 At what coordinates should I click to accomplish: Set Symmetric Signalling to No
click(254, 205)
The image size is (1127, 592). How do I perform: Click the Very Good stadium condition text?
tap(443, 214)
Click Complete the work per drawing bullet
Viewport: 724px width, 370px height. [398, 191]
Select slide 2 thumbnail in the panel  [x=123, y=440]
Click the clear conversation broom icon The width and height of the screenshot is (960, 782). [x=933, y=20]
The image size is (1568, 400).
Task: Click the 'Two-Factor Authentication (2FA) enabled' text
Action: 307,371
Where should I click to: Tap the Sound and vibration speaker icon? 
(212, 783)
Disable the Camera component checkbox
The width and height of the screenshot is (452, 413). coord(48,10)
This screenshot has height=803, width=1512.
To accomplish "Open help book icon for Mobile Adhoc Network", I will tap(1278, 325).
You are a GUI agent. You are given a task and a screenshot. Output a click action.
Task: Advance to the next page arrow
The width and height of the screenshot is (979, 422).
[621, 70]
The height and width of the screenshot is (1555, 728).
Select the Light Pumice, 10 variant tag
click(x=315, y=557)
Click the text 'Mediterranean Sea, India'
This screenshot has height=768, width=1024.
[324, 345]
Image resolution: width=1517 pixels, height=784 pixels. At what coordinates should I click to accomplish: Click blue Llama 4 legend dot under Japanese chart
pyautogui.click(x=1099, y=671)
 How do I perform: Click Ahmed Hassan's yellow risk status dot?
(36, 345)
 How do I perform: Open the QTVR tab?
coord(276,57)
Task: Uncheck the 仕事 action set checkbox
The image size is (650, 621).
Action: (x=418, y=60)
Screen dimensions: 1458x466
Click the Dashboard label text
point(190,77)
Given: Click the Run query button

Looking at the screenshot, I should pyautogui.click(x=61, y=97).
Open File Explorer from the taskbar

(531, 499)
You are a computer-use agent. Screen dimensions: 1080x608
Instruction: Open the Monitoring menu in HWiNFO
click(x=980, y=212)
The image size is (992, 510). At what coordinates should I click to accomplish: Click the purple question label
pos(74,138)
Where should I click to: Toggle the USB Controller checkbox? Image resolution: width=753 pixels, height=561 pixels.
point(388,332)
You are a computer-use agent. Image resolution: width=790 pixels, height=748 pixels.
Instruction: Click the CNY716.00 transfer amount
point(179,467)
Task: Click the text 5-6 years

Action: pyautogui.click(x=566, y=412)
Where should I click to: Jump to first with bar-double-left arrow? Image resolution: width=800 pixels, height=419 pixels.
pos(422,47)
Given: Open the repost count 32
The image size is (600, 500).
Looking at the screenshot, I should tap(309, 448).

THE TASK:
Repeat all of the data exactly.

EXERCISE ANSWER:
 At what coordinates should I click to accomplish: Set Symmetric Signalling to No
click(254, 205)
The image size is (1127, 592). How do I perform: Click the Very Good stadium condition text?
tap(443, 214)
Click Complete the work per drawing bullet
Viewport: 724px width, 370px height. [398, 191]
Select slide 2 thumbnail in the panel  [x=123, y=440]
Click the clear conversation broom icon The width and height of the screenshot is (960, 782). [x=933, y=20]
The image size is (1568, 400).
Task: Click the 'Two-Factor Authentication (2FA) enabled' text
Action: 307,371
Where should I click to: Tap the Sound and vibration speaker icon? 
(212, 783)
Disable the Camera component checkbox
The width and height of the screenshot is (452, 413). coord(48,10)
This screenshot has height=803, width=1512.
To accomplish "Open help book icon for Mobile Adhoc Network", I will tap(1278, 325).
You are a GUI agent. You are given a task and a screenshot. Output a click action.
Task: Advance to the next page arrow
The width and height of the screenshot is (979, 422).
[621, 70]
The height and width of the screenshot is (1555, 728).
Select the Light Pumice, 10 variant tag
click(x=315, y=557)
Click the text 'Mediterranean Sea, India'
This screenshot has height=768, width=1024.
[324, 345]
Image resolution: width=1517 pixels, height=784 pixels. At what coordinates should I click to accomplish: Click blue Llama 4 legend dot under Japanese chart
pyautogui.click(x=1099, y=671)
 How do I perform: Click Ahmed Hassan's yellow risk status dot?
(36, 345)
 How do I perform: Open the QTVR tab?
coord(276,57)
Task: Uncheck the 仕事 action set checkbox
The image size is (650, 621).
Action: (x=418, y=60)
Screen dimensions: 1458x466
Click the Dashboard label text
point(190,77)
Given: Click the Run query button

Looking at the screenshot, I should pyautogui.click(x=61, y=97).
Open File Explorer from the taskbar

(531, 499)
You are a computer-use agent. Screen dimensions: 1080x608
Instruction: Open the Monitoring menu in HWiNFO
click(x=980, y=212)
The image size is (992, 510). At what coordinates should I click to accomplish: Click the purple question label
pos(74,138)
Where should I click to: Toggle the USB Controller checkbox? Image resolution: width=753 pixels, height=561 pixels.
point(388,332)
You are a computer-use agent. Image resolution: width=790 pixels, height=748 pixels.
Instruction: Click the CNY716.00 transfer amount
point(179,467)
Task: Click the text 5-6 years

Action: pyautogui.click(x=566, y=412)
Where should I click to: Jump to first with bar-double-left arrow? Image resolution: width=800 pixels, height=419 pixels.
pos(422,47)
Given: Open the repost count 32
The image size is (600, 500).
Looking at the screenshot, I should tap(309, 448).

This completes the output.